Students returning to school in Texas might notice more drastic changes than just fresh pencils and crisp outfits: The Texas State Board of Education has implemented a new curriculum, including history lessons with a heavy right wing bias.

Of course, many adults realize that history is subjective and that any given event can be manipulated and rationalized differently depending on who is explaining it. But the new “Texas Essential Knowledge and Skills” curriculum is exceptionally problematic in how it portrays American history — and, even worse, in the information it excludes.

Overall, the curriculum discourages a critical evaluation of United States history; rather, it glosses over trickier episodes and uses euphemisms like “Atlantic triangular trade” instead of “slave trade” and American “expansionism” instead of “imperialism.”

In an effort to further the notion of American exceptionalism and perfection, the curriculum eliminates mention of the U.S. government’s use of propaganda during World War I and does not encourage students to question Truman’s use of the atomic bomb to end World War II.

Craig Studer, a public school teacher in Austin, Texas, wrote about more changes to the curriculum:

Additionally, students will now “evaluate efforts by international organizations to undermine U.S. sovereignty.”

Perhaps you have heard something about a labor movement in the 20th century? No longer will your children. The only reference to a 20th-century labor movement will come when learning about Cesar Chavez and Dolores Huerta. No mention of the Fair Labor Standards Act or the National Labor Relations Act. No mention of strikes or any labor dispute. The words “labor movement” were taken out of the TEKS. Perhaps there is not enough time because students must now “understand how the free enterprise system drives technological innovation … such as cell phones, inexpensive personal computers and global positioning products.”

Students will learn about the contributions of Jerry Falwell’s Moral Majority. Maybe the students will read Falwell’s claim that feminists and homosexuals were partially responsible for the 9/11 attacks. Phyllis Schlafly, the Heritage Foundation and the NRA are all included. Students will also be required to “discuss the meaning of ‘In God We Trust.'”

The curriculum attractraced considerable attention and controversy when it was proposed in the spring of 2010, but opponents seem to have stifled their dissent in the interim.

A New York Times article from March 2010, after conservatives on the Board of Education had made more than 100 amendments to the curriculum standards for history, sociology, and economics, reflects the motivations for the changes:

“We are adding balance,” said Dr. Don McLeroy, the leader of the conservative faction on the board, after the vote. “History has already been skewed. Academia is skewed too far to the left.”

The conservative members maintain that they are trying to correct what they see as a liberal bias among the teachers who proposed the curriculum. To that end, they made dozens of minor changes aimed at calling into question, among other things, concepts like the separation of church and state and the secular nature of the American Revolution.

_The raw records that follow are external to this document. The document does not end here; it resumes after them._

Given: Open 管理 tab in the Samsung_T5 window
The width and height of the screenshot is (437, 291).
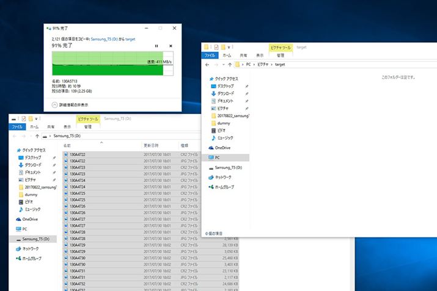Looking at the screenshot, I should pyautogui.click(x=87, y=126).
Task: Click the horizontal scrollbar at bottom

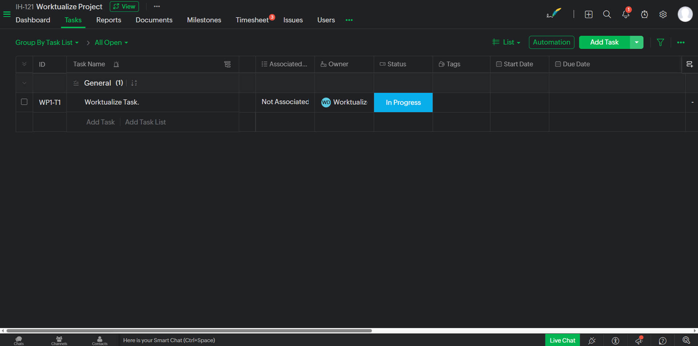Action: point(189,331)
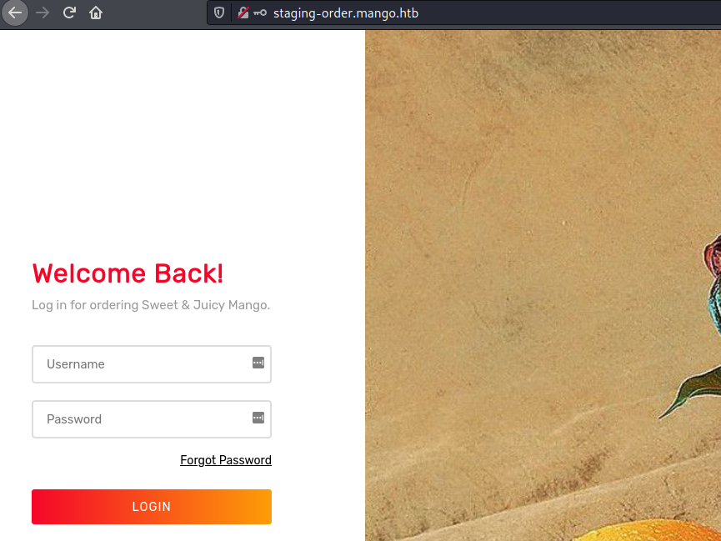Click the Welcome Back! heading

click(x=128, y=273)
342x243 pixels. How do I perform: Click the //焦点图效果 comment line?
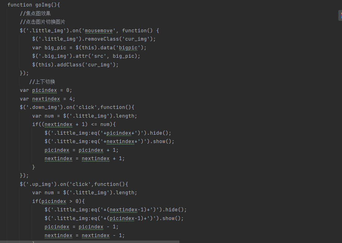point(35,13)
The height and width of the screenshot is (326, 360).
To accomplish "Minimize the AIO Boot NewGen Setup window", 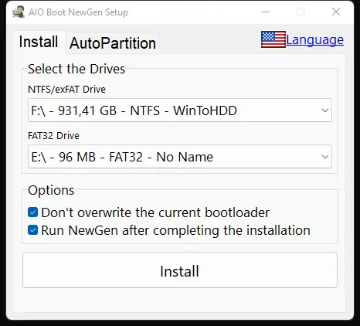I will click(x=266, y=12).
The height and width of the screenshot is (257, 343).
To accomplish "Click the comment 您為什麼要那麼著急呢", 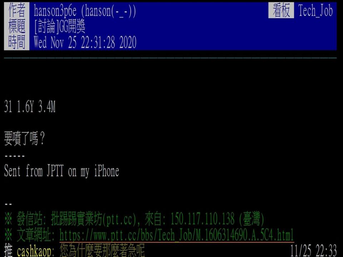I will (x=102, y=251).
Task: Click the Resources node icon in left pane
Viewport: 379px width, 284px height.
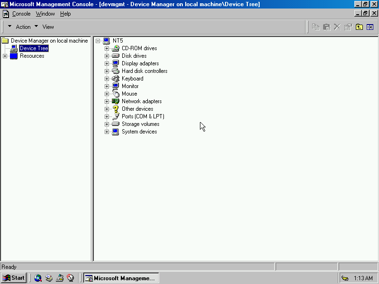Action: pyautogui.click(x=14, y=56)
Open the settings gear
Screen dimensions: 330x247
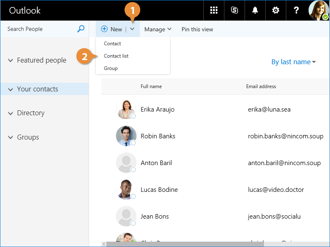pos(276,10)
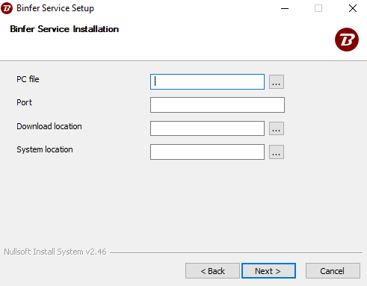This screenshot has height=286, width=367.
Task: Click into the Port input field
Action: 218,105
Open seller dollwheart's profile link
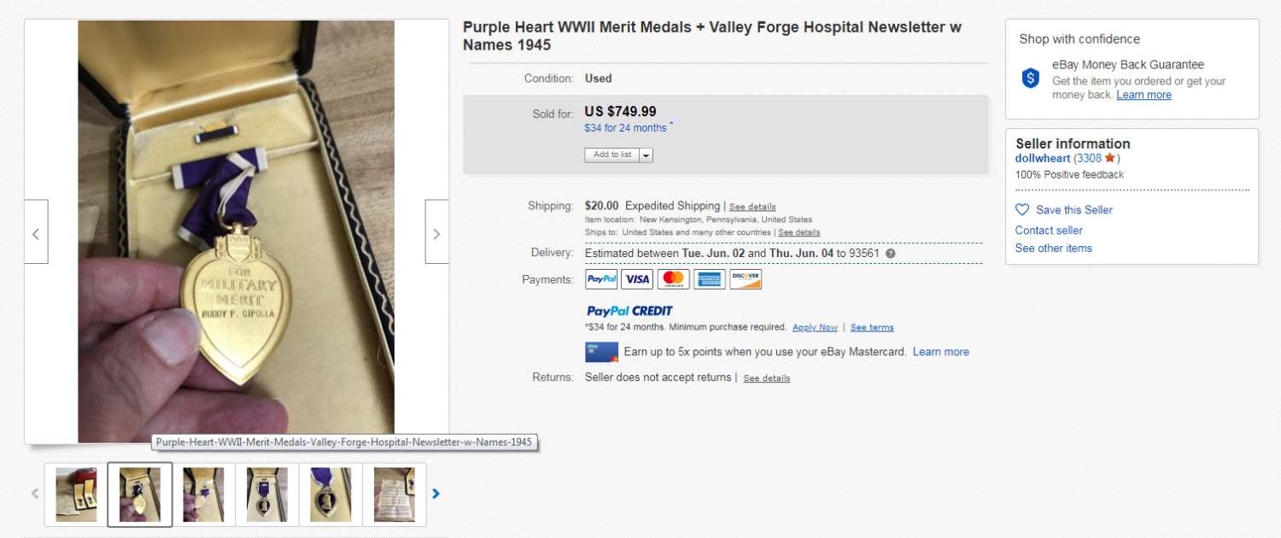This screenshot has width=1281, height=538. (x=1042, y=158)
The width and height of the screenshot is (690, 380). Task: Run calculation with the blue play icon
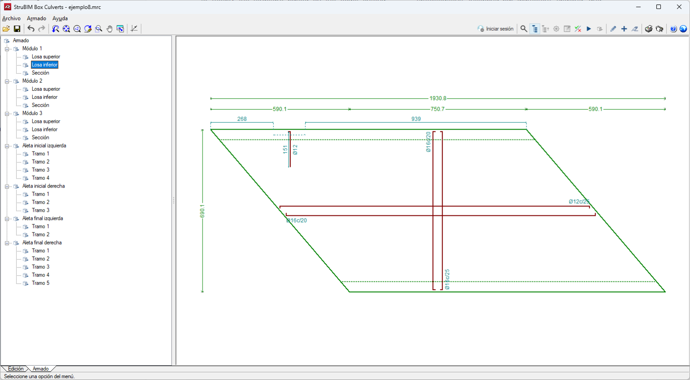tap(589, 28)
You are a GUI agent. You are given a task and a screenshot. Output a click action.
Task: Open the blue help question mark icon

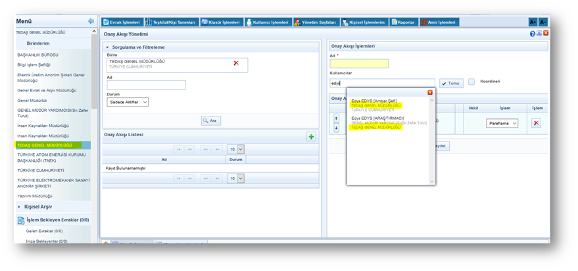[532, 34]
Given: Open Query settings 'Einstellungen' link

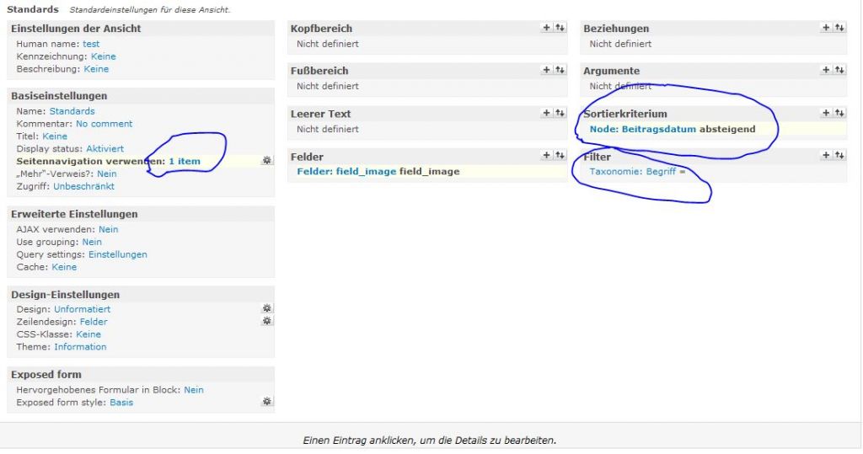Looking at the screenshot, I should 117,254.
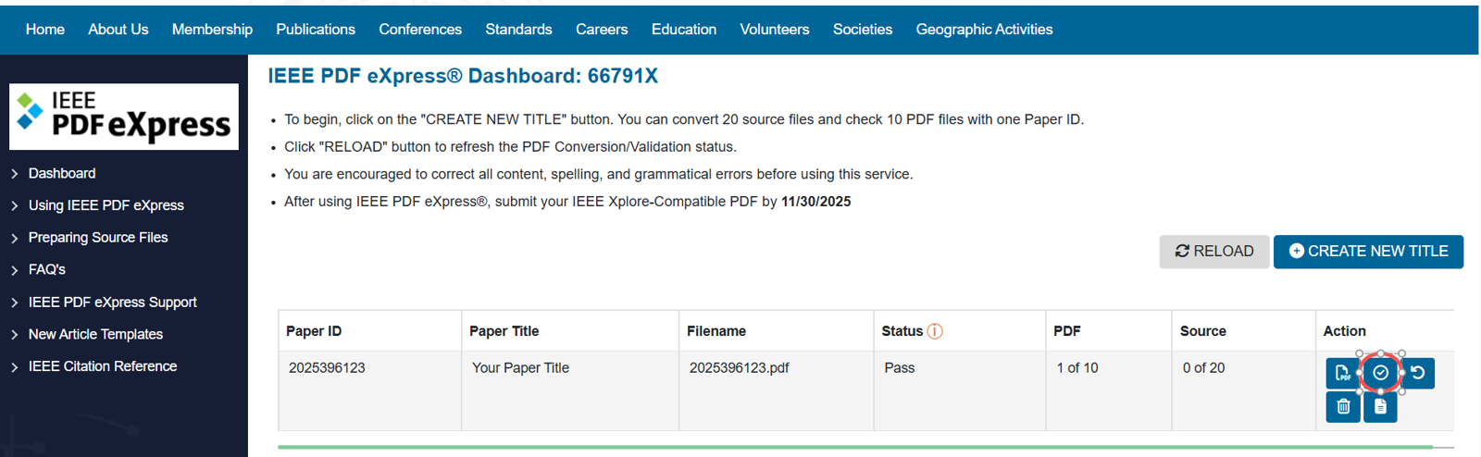Expand Using IEEE PDF eXpress section
This screenshot has height=457, width=1481.
(106, 205)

At that time, other members of the board accused the conservative majority of “rewriting history, not only of Texas but of the United States and the world.” Now their changes are taking effect, as the altered textbooks and curriculum will be implemented this academic year.

The changes to the curriculum will have effects outside Texas’ borders: The state is one of the largest purchasers of textbooks, so their curriculum plays a significant role in how subjects are taught elsewhere.

Learning history is essential in creating an informed citizens, and teaching the not-so-positive aspects of American history creates a more realistic view of the country and makes people more alert in preventing such events from repeating. For this reason, curricula shouldn’t have an overt conservative bias or a liberal bias — they should focus on the facts and let students form their own opinions. Without a decent grasp of history, the future of the United States looks rather bleak.